FYI: you can change the bootload code on an Atmega over and over.

Here is another method to change Arduino bootloader to new UNO optiboot or non-optiboot. I haven’t tried this.


I’ve included the Arduino code. All I added was support for the error and OK LEDs and the start button. The red LED comes off if there is no Atmega, if it is installed backwards (I know) or if it fails to load the bootloader. The green LED turns on if bootload is successfully installed. The start button will start the process for the next Atmega.

Step 3: Procedure and Summary

Unzip MTS_Optiloader to computer

Install/connect adapter to Arduino(clone)

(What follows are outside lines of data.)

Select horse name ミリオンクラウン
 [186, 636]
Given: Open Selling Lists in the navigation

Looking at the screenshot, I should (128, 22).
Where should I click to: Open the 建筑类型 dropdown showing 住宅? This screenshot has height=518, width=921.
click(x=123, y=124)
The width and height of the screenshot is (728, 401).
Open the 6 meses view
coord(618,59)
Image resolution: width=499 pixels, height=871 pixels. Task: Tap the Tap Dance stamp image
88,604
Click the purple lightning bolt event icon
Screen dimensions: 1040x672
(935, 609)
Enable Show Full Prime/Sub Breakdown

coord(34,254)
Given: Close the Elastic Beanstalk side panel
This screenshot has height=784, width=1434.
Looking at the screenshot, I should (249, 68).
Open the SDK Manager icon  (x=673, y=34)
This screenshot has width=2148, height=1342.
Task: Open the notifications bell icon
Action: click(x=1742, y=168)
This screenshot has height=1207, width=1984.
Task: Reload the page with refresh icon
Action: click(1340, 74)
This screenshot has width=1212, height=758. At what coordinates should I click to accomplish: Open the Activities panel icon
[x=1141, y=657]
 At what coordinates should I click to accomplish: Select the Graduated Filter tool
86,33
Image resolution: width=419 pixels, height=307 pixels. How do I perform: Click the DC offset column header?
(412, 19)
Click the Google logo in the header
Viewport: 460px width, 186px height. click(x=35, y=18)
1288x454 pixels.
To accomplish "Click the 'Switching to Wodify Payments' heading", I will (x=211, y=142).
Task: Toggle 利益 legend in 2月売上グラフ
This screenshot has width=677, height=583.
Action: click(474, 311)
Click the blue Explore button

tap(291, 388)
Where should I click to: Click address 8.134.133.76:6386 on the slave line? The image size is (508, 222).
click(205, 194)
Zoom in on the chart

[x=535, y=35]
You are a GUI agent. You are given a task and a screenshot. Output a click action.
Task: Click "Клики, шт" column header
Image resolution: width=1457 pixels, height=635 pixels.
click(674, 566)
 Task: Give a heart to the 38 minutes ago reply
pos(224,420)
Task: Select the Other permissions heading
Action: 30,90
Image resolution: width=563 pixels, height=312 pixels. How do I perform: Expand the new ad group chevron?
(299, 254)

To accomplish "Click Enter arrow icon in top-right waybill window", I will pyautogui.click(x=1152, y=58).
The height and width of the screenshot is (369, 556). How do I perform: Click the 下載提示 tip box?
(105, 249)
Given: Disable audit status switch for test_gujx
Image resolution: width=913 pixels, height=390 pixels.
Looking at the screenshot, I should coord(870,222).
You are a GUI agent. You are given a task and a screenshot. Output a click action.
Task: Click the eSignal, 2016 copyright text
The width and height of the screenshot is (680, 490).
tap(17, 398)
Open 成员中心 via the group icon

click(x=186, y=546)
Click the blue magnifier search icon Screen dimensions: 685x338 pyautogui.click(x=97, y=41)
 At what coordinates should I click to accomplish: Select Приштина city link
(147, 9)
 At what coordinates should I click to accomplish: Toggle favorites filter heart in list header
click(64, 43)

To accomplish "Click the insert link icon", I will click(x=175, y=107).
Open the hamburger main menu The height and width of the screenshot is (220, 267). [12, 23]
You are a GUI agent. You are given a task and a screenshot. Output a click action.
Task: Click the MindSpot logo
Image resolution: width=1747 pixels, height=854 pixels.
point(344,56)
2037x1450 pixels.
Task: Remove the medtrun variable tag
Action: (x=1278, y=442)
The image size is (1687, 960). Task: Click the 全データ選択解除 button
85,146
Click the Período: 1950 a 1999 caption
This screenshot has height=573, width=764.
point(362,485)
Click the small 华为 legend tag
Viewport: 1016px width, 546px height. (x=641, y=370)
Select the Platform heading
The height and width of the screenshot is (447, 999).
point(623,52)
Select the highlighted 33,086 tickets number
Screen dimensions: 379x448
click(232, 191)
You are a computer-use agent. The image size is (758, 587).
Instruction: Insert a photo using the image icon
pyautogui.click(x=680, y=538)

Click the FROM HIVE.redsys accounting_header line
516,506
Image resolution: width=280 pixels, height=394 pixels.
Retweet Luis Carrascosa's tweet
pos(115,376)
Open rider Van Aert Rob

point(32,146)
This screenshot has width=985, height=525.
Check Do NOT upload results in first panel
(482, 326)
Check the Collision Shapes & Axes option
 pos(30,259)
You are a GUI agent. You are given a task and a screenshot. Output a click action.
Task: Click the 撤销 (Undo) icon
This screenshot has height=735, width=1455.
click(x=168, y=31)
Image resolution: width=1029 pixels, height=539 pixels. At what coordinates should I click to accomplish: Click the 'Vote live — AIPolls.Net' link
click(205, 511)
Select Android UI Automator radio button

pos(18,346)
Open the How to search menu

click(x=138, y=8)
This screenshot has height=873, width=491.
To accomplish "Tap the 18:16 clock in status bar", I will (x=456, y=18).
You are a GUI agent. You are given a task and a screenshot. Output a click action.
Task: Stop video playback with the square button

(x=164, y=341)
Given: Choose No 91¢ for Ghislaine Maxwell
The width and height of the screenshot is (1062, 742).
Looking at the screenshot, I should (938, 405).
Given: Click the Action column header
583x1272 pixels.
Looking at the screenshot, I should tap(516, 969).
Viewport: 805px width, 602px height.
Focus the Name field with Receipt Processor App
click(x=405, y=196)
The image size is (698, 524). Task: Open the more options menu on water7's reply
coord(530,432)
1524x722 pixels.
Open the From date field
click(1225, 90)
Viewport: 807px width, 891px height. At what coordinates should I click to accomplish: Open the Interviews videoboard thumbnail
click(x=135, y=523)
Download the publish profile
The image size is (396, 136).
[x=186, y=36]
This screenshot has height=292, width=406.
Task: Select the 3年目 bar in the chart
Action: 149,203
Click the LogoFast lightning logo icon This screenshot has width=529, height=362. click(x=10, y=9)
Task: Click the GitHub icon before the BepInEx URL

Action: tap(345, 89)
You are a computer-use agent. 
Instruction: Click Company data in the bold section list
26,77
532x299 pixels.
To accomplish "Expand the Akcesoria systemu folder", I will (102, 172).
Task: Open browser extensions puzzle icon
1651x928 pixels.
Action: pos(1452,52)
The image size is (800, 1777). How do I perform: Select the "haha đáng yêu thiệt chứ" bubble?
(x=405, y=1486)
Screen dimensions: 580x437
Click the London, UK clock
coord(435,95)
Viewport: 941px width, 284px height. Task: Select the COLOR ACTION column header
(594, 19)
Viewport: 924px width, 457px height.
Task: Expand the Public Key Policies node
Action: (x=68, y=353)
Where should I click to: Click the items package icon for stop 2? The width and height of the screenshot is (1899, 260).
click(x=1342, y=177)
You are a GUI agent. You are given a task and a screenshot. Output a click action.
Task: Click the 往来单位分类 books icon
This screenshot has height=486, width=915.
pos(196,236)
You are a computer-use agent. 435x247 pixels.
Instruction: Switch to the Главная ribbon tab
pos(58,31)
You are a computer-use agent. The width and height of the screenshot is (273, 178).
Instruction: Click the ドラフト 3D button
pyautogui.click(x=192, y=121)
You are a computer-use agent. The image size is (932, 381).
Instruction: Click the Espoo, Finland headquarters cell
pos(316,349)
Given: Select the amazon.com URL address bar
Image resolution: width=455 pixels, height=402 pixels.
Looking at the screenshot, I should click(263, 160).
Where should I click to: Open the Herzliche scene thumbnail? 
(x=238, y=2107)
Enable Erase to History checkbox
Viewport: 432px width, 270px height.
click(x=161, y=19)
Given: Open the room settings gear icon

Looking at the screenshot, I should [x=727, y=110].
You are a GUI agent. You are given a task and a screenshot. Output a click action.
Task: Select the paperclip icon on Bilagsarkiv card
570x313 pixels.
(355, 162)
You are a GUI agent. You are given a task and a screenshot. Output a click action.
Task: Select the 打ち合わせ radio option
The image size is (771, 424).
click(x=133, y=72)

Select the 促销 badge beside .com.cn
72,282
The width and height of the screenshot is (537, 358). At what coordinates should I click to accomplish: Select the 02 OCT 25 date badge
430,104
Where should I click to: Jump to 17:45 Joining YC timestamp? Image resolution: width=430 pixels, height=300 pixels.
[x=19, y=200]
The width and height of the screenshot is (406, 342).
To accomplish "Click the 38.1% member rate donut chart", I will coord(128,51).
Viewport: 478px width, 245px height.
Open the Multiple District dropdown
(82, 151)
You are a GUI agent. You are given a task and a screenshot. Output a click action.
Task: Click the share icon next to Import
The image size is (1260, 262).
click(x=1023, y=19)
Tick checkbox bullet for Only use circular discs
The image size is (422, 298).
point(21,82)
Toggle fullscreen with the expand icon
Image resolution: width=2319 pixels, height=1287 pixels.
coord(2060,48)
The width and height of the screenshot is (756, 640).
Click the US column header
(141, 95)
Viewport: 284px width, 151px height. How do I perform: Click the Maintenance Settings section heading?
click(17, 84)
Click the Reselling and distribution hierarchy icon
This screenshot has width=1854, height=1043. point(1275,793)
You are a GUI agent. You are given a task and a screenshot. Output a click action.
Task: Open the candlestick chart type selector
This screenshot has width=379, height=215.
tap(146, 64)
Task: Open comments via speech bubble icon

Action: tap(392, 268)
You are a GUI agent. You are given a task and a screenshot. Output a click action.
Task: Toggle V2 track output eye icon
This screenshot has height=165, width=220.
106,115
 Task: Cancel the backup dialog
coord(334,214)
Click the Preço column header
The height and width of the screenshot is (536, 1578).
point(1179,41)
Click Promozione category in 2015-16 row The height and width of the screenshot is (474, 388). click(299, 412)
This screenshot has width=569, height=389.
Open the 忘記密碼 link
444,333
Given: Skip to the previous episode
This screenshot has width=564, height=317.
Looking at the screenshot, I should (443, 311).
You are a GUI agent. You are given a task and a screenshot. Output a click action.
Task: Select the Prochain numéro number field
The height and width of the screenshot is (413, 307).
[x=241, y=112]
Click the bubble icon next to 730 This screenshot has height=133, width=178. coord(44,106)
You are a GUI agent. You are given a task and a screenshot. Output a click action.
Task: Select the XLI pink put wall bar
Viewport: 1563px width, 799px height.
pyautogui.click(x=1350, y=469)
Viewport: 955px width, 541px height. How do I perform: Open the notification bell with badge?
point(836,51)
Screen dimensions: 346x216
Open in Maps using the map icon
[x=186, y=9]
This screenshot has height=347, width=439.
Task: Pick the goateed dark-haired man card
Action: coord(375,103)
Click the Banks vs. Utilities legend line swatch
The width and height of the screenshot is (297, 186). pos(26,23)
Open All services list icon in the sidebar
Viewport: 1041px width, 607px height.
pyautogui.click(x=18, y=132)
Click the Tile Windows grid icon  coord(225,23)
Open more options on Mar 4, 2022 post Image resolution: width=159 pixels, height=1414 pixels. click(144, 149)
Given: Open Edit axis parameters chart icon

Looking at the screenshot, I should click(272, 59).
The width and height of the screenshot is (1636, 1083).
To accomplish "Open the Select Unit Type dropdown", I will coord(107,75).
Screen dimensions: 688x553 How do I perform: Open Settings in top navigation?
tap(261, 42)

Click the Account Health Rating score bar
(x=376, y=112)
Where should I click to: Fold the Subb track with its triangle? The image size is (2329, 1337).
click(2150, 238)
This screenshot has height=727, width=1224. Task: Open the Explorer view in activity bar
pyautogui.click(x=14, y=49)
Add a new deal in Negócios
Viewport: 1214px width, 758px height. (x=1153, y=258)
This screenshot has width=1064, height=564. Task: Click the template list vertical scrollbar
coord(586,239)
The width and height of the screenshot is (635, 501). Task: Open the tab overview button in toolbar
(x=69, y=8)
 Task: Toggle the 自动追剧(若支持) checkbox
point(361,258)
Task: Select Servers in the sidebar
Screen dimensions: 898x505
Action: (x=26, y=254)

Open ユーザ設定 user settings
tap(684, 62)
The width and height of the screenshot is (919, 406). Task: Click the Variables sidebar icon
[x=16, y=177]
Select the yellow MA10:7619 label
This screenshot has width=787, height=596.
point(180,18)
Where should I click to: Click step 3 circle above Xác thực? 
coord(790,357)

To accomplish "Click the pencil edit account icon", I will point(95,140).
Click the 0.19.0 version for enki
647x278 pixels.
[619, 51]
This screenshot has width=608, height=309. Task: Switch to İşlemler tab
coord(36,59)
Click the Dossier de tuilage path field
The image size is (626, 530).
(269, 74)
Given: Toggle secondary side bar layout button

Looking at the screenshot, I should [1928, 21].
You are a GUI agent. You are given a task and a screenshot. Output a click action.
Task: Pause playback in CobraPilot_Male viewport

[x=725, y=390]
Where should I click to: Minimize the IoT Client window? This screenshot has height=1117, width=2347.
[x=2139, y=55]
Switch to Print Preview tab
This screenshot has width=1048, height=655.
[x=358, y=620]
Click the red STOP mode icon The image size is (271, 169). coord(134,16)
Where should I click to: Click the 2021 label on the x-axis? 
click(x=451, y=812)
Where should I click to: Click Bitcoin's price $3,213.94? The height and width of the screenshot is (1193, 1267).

Plug in an AtMega328 (or AtMega168) into adapter

Connect USB cable from Arduino

Plug in USB computer to PC

Run Arduino IDE. (Version 1.0.1 works fine)

Open MTS_Optiloader.pde

Upload to Arduino. This takes a couple of minutes.

When 'Done Loading'

You will see the Green LED pulsing, the Red LED pulsing and the Arduino D13

LED pulsing if available.

Programming takes about 3 seconds.

Then if bootloader is installed, the green LED will stay on.

Power is disconnected from 28 pin socket so AtMega can be removed.

Insert another AtMega and push Start button.

If Red LED flashes and stays on, then there is no AtMega, it is installed backwards or it failed to program.

Option: Open serial monitor, set to 19200 baud

The monitor will display more information on process


Using one of these AtMegas in an Arduino:

The UNO bootloader is supposed to be a lot smaller and load programs faster.

There had been some compatibility problems reported with UNO. I haven't confirmed any.

My limited experience says in Arduino environment, for board, you can select either UNO or Duemilanove.

Westfields original code:

will work with this adapter. The LEDs and Start button will not work but status will be displayed on the Serial monitor. The reason I mentioned this is that he may update the code to an newer version at this website.

Step 4: PCB With ZIF

I actually started this Instructable last year and forgot about it. I am Old!
So I had a 28 pin ZIF (Zero Insertion Force) socket, lying around so I decided to use it and make a PCB for bootloading.
I’ve included the Eagle files I used to make this PCB.
Eagle comment: adafruit has an Eagle library that includes an Arduino UNO blank shield. I like it as it has all those connectors correctly spaced.

ZIF sockets: For those of you not familiar with these: Pull the lever up, insert IC, then push the lever down. It will sort of work the other way but will be intermittent.

This version is going to be more than $1 however.